Passage to read:

## BEGIN

Where else do you allocate your resources?

Food Security operations which cover rice production and animal husbandry for instance represent about 7 million USD a year. There is also a significant water sanitation programme because without water there is no life. Most people have now access to clean water. It doesn't necessarily come out of a tap, but they have access to clean water. A recent survey that we did in Monrovia shows that 70% of the population said to have access to clean water. In the early days, water was seen as a commodity which was provided free of charge. However, water was provided not only to the populations but also to the brewery, to Coca-Cola, as well as to embassies. This situation was difficult to justify. Those who could afford to pay should pay. So in 1997, a revenue management programme determining a commercial tariff for water was agreed. Very quickly this was generating enough revenue to cover most of the expenditures of the programme in local currency. A project, which had been 100% subsidised by international taxpayers was becoming income generating. This process showed to Liberians that water was a commodity, and not a free right. People were receiving pure and clean water, which had been treated and that process had a cost. This was all done through local institutions thus building capacity skills.

How would you explain the lack of electricity supply?

There are only two capitals in Africa, which don't have electricity. One is Monrovia and the other is Mogadiscio. The reason being that the market here is not sufficiently developed to justify the level of investment that would be required to generate a commodity. Electricity can only be produced if there is a market that will somehow pay for it. If it has to be 100% subsidised by the international community taxpayer it will not happen. You can't live without water, but you can live without electricity. It is not seen as a survival issue, but it is important for the future of this country. Electricity is needed here. A figure that is not very well known, is that Liberian Electricity Corporation, LEC, which has no money, is owed 80 million USD, by other parastatals and government, for electricity produced between 1981 and 1989, which was never paid for. That is the problem faced here, distributing commodities and not receiving revenues.

As far as privatisation is concerned, would institutions such as LEC be concerned?

Investors have to look at the long-term. They should also not be alone in investing. There are many institutions that may get involved in a practical way, such as the World Bank. Privatisation will happen. Privatisation of public utilities is the future for Liberia, as it has been the future for many other countries. It has to be done in a transparent way. There are companies in Europe, in the States, in Asia who would be willing to come in and get involved. They would need to be experts in their field and have an experience of situations like Liberia. It is not just the electricity sector, there are about five utilities that need to be studied for privatisation: electricity is one, water and sewage, telecommunications, the National Port Authority and the airports. The future for these utilities is in the private sector. We will do what we can to favour an enabling environment for the private sector. The President has committed himself on many occasions to the private sector, on providing a legal framework, which would encourage the private sector. But that is still not there. Institutions like the World Bank could help the government to achieve this clear enabling environment by providing assistance, advice and guidance as to how it could be done.

## END

Written tasks:
A - According to the interview on Liberia's utilities, in what year was a commercial tariff for water agreed?
B - Carry the interview on Liberia's utilities forward from its final sentence, keeping the same voice.
The data that come after the interview on Liberia's utilities are separate material and are not connected to it.

Data provided:
## BEGIN

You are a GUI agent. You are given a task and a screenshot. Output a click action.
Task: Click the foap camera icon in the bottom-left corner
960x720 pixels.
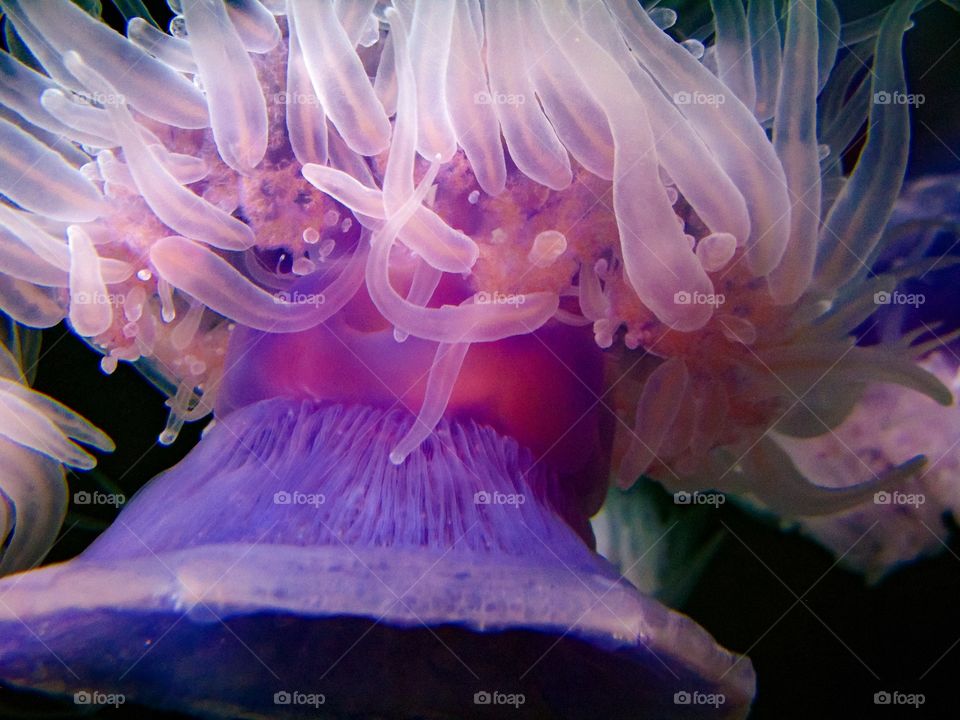point(84,697)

## END

Per-task answers:
A - In 1997.

B -
Can we expect a better recognition of Liberia abroad?

Liberia is recognized abroad. It is the oldest Republic in Africa. It is a member of virtually all international institutions. You probably refer to the image of Liberia abroad, which is not what it should be because of the concerns regarding Liberia's alleged involvement in what is happening in neighbouring countries. Liberia is also paying the price for a very savage civil war; and people's memories are still there of a country with child soldiers, and quite horrible human rights atrocities. And that is still fresh; it is not forgotten.

As I was asking earlier, how significantly has Liberia evolved, in the past three years?

I think you have to put it into perspective. No matter what people say about conditions today, I keep saying that it was much worse 3 years ago, or 5 years or 7 years ago. Everything is relative. Liberia is definitely moving forward, in the sense of achieving a certain level of peace and stability. It is far from where it should be, but since 1997 there has been some major improvements although there still are some major issues that must be constantly monitored. In general, Liberia is moving towards peace and stability; compared with what it was in 1997, and in 1990 when it was in total anarchy and chaos. On the other hand, there are many things that could have been done to open up the economy or encourage Liberians to get involved in the economy. But then, in some way they are lucky compared to countries like Angola or Sudan who lost a whole generation, who have never experienced peace. Liberia suffered for 7 years only. Some parts of Africa do still not know peace. Liberians have an opportunity to erect from the ashes a new Liberia, which is a fair Liberia where all Liberians have access to basic services. One of the causes of the civil war was inequality in access to basic services and the distribution of wealth before 1990 and before 1980. In this country, during the late 1980s, there were more PhDs per capita than in any other country in Sub Saharan Africa, yet at the same time, this country had one of the highest adult illiteracy rates in Africa. You had the two extremes. It was the same in the Health sector. Liberia has to make sure that the roots of that conflict don't grow back.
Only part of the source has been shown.